Oysa sisteme yukarıdan aşağı doğru bakmış olsak, bu
istatistiksel (tesadüfi) verilerin, geçersiz (yani bir nevi
yanılgı) olduğunu ve her şeyin aslında Tek ve Bir Bütün
olarak, belli bir sistem ve kurallarla birbirlerine bağlantılı
olarak meydana geldiğini görürdük.
Şimdi
bunu biraz daha açalım. Görünen boyutta geçerli olan
yasalar determinist, yani belirlenebilir, önceden bilinebilir
yasalardır ki, bizim şartlanma kalıplarımıza göre tanımlanmışlardır.
Mesela bu açıdan bakarsak, bir insanın elini ateşe koyarsa
mutlaka yanacağını söyleyebiliriz. Yanmaması mümkün değildir.
Dolayısıyla, ateşten etkilenmeme fenomenleri açıklanamaz .

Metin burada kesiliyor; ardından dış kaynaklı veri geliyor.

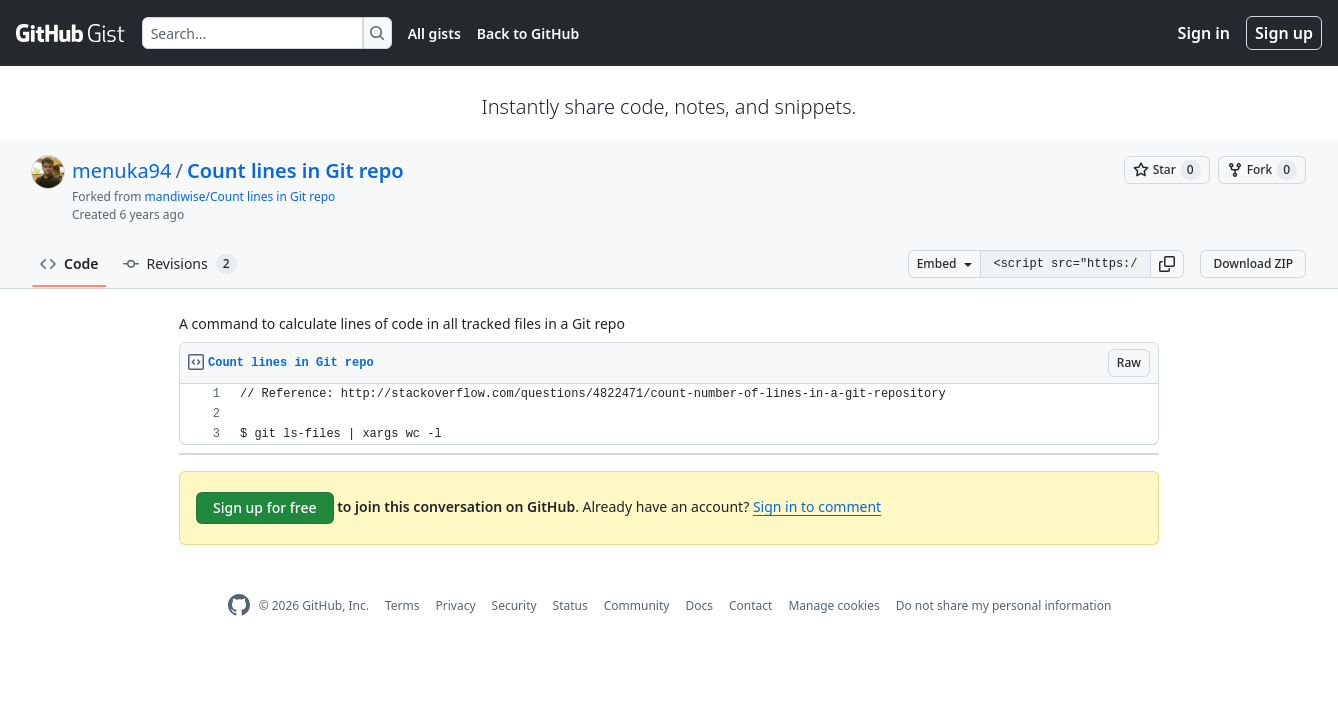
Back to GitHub (528, 33)
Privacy (456, 605)
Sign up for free (265, 507)
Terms (402, 605)
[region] (669, 414)
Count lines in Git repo (295, 170)
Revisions (180, 264)
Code (69, 263)
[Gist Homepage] (71, 33)
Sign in (1204, 33)
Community (637, 605)
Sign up (1284, 33)
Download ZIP (1253, 263)
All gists (434, 33)
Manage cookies (833, 605)
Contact (750, 605)
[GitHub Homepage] (239, 605)
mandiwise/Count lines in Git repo (240, 196)
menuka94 (121, 170)
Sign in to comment (817, 506)
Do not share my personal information (1004, 605)
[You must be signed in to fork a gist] (1262, 170)
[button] (1167, 264)
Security (514, 605)
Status (570, 605)
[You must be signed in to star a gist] (1167, 170)
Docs (699, 605)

Aynı olayı, kuantum yani indeterministik, belirsizlik yasalarının
geçerli olduğu tesadüfçü ekole göre incelersek
bu sefer de olasılıklar içerisinde ateş eli
yakabileceği gibi yakmayabilir de diyebiliriz. Yani; bu tür
denemelerin, tesadüfi olarak, şans serileri içerisinde olma
olasılığının çok az olduğunu, bu yüzden yanma olayının
daha fazla olabileceğini söyleriz.
Gerçekte
kuantum yasalarının da deneylerle işaret ettiği kuantum altı
boyut açısından olaylara bakacak olursak, o zaman da, bildiğimiz
yasaların aksine, birçok yasanın oluşturulabileceği bu
nedenle de elin yanmama durumunun istendiği taktirde her şartta
gerçekleştirilebileceği söylenecektir. Ayrıca bu boyutta
belirsizliğe, tesadüfiliğe yer yoktur. Tekrar aşağıdan
yukarı yerine yukarıdan aşağı doğru sisteme bakabilmiş
olsaydık, ne kuantum boyutunun belirsiz, olasılıklı
evreninin ne de algıladığımız deterministik dünyanın
mevcut olduğunu görürdük. Yani, direkt Örtük Düzen açısından
sistemi değerlendirirsek ne kuantum boyutu mevcuttur ne de bu
indeterminist boyutu var gören determinist görüş
diyebiliriz.
Bu
yüzden evren sistemini Gizli Düzen açısından
belirleyebilseydik (ki bu aynı zamanda Büyük Birleşik
Alanlar Teorisidir) hem kuantum
fiziği açısından açıklayabildiğimiz, fakat yine de tam
olarak oturtamadığımız
kavramlara daha oturaklı, net açıklamalar getirebilir
hem de algılayamadığımız ve hep öte(ler)de kabullendiğimiz
ya da tamamen reddettiğimiz metafiziksel fenomenleri,daha doğrusu,Resul
ve Nebilerin bize bildirdikleri Evrensel Sistemi tabanda anlar,
idrak ederek yaşantımızı ona göre düzenlerdik.
Bunun
yanında; bu tür olayları şartlanmalarımızın ötesinde bir
gerçeklik arz ettiği için anormal, gerçek dışı karşılayanlara,
“Bugünkü baş döndürücü teknolojinin dayandığı temel
olan kuantum boyutundaki gerçeklerle, astrofizikteki bulguların
çok mu normal?” diye sormak gerekir. Bunlara örnek olarak;
bir elektronun, fotonun...vb taneciklerin eşzamanlı olarak hem
parçacık hem de dalgasal özelliğe sahip olduğunu ve bu özellikten
hangisinin ortaya çıkacağını
gözlemcinin belirlemesini, yine bir taneciğin aynı
anda birçok yerde
bulunmasını (belirmesini) ya da bir parçacığın çift yarıklı
deneyde, taneciklerin dalgasal özellikleri dolayısıyla aynı
anda her iki delikten de geçerek kendi kendisiyle girişim oluşturmasını,
aralarındaki mesafe ne olursa olsun ışık hızı yasağına
rağmen yine iki taneciğin eşzamanlı olarak bir birlerine bağlı
bir şekilde hareket etmelerini, Planck boyutunda (sınırında)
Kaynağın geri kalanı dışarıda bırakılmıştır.